Von den Werken des Archytas sind zwar nur Fragmente erhalten, doch vieles ist durch andere Autoren der Antike bekannt geworden, die sich mit seinen Arbeiten auseinandergesetzt haben. Archytas war demnach davon überzeugt, dass eine berechenbare ausgewogene Besitzverteilung Voraussetzung für den sozialen Frieden einer Gesellschaft ist. Er lehnte es grundsätzlich ab, jemanden im Zorn zu bestrafen, und verzichtete eher auf die Bestrafung, wenn kein Urteil ohne Emotion möglich war. Nach seiner Ansicht gelangt der Mensch zu wissenschaftlichen Erkenntnissen, indem er vom Allgemeinen zum Besonderen voranschreitet. Archytas hielt ferner das selbstständige Entdecken für effektiver als das Lernen von dokumentiertem Wissen.

Frühe Forschungen zur Harmonie und Musik

Außerdem widmete sich Archytas der Musik. Die Pythagoreer untersuchten Gesetzmäßigkeiten von musikalischen Klängen, die als angenehm empfunden wurden; dabei spielten ganzzahlige Verhältnisse eine wichtige Rolle: Halbiert man bei einem Monochord die Saitenlänge, dann wird ein Ton erzeugt, der eine Oktave höher ist als der Grundton (Verhältnis 12 : 6 = 2 : 1).
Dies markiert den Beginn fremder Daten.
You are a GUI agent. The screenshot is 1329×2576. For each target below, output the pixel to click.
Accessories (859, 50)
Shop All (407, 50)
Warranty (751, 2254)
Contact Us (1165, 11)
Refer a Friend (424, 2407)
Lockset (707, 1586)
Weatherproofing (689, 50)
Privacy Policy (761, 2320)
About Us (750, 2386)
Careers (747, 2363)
Wird die Saitenlänge um ein Drittel verkürzt, so entspricht dies einem Ton, der eine Quinte über dem Grundton liegt (9 : 6 = 12 : 8 = 3 : 2), das Verkürzen der Länge um ein Viertel ergibt eine Quarte (12 : 9 = 8 : 6 = 4 : 3).

Dass hier die Zahlen 1, 2, 3, 4 der Tetraktys auftreten, war für die Pythagoreer die Bestätigung der existierenden Weltharmonie. Außerdem gilt: Unterteilt man die Saitenlänge in zwölf gleich große Abschnitte, dann ist neun das arithmetische Mittel von sechs und zwölf und acht ist das harmonische Mittel von sechs und zwölf (die Bezeichnung »harmonisch« stammt von Archytas).

In seiner »Theorie der Mittelwerte und Proportionen« konnte Archytas beweisen, dass das geometrische Mittel von zwei Zahlen nicht rational sein kann, wenn diese im Verhältnis n : (n + 1) stehen. Eine Unterteilung von Tonintervallen ist daher nur durch das Bilden von arithmetischen oder harmonischen Mittelwerten möglich.

Euklid führte die Musiktheorie des Archytas in seiner Schrift »Sectio canonis« weiter. Auch kann man davon ausgehen, dass Euklids Lehre von den Proportionen (Buch VII und VIII der »Elemente«) im Wesentlichen auf Texten von Archytas beruht.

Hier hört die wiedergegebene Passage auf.